First, you need to know how to spot them:
- They are constantly complaining and exaggerating the seriousness of other worker’s mistakes
- They tend to be highly involved in the main gossip around the workplace
- Even YOU tend to feel your authority undermined
- You or their supervisors receive endless flows of negative criticism. Remember criticism is only good when done constructively
Second, take action:
Intervene as soon as possible, communication is the key. You can’t know what’s going on in your employees’ mind unless you ask them. Create an atmosphere of trust and remain non-confrontational. Never categorise the issue as an “attitude” problem, this is too subjective and can easily be viewed as personal dislike rather than a real performance problem. Listen carefully and focus on positive aspects and potential contributions.
We all have problems and its normal these may affect your professional life, make sure if there’s a personal problem affecting your employee, you are being sympathetic and offer your help without condoning behaviour. As a leader, you should show you genuinely care about your team, but you must have a plan to stop this behaviour from hurting your company’s culture.

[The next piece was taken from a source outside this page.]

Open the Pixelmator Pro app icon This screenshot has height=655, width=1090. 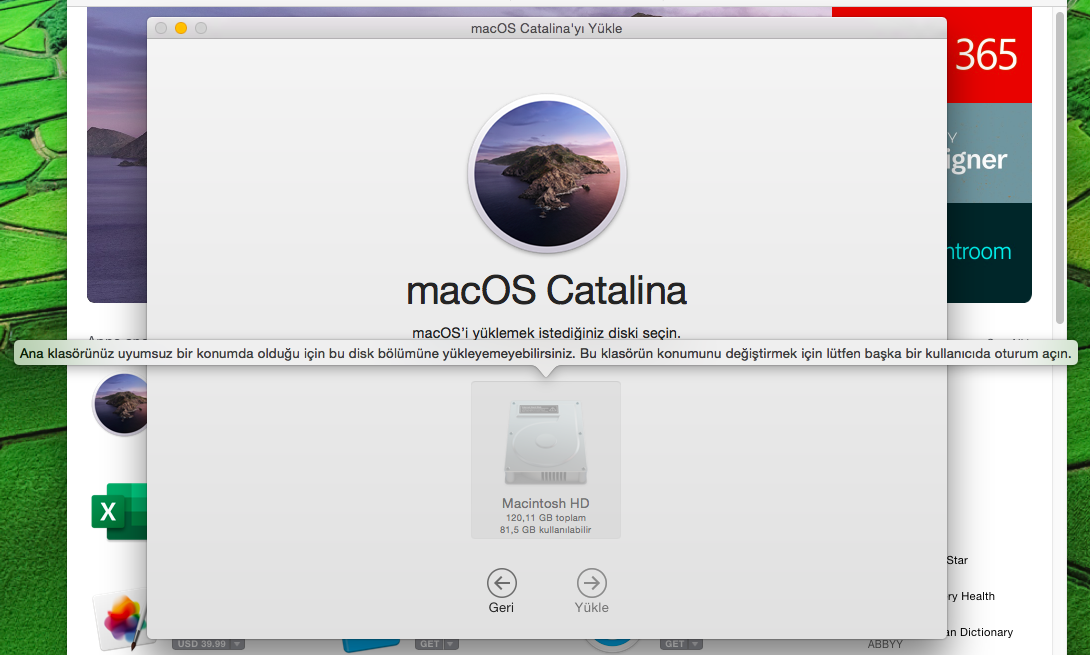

By now, you should have a clear idea of what the problem really is. Don’t expect it to somehow disappear. Help your employee to get back on track and make him part of the solution. If this person is constantly criticising the team and their actions in a negative way, tell him you are interested in hearing his concerns, but that it would be best to mention it to you rather than other employees.
Develop an action plan and provide feedback on your employee’s progress. Try and make him focus on positive behaviour too by giving some positive feedback on a situation or person he is criticising and set it as his main goal.
Things to take into consideration:
Everyone has a bad day and everyone makes mistakes, so there’s no need to intervene every single time someone has a slip or a negative comment. Start to take note and be aware of continuous behaviour.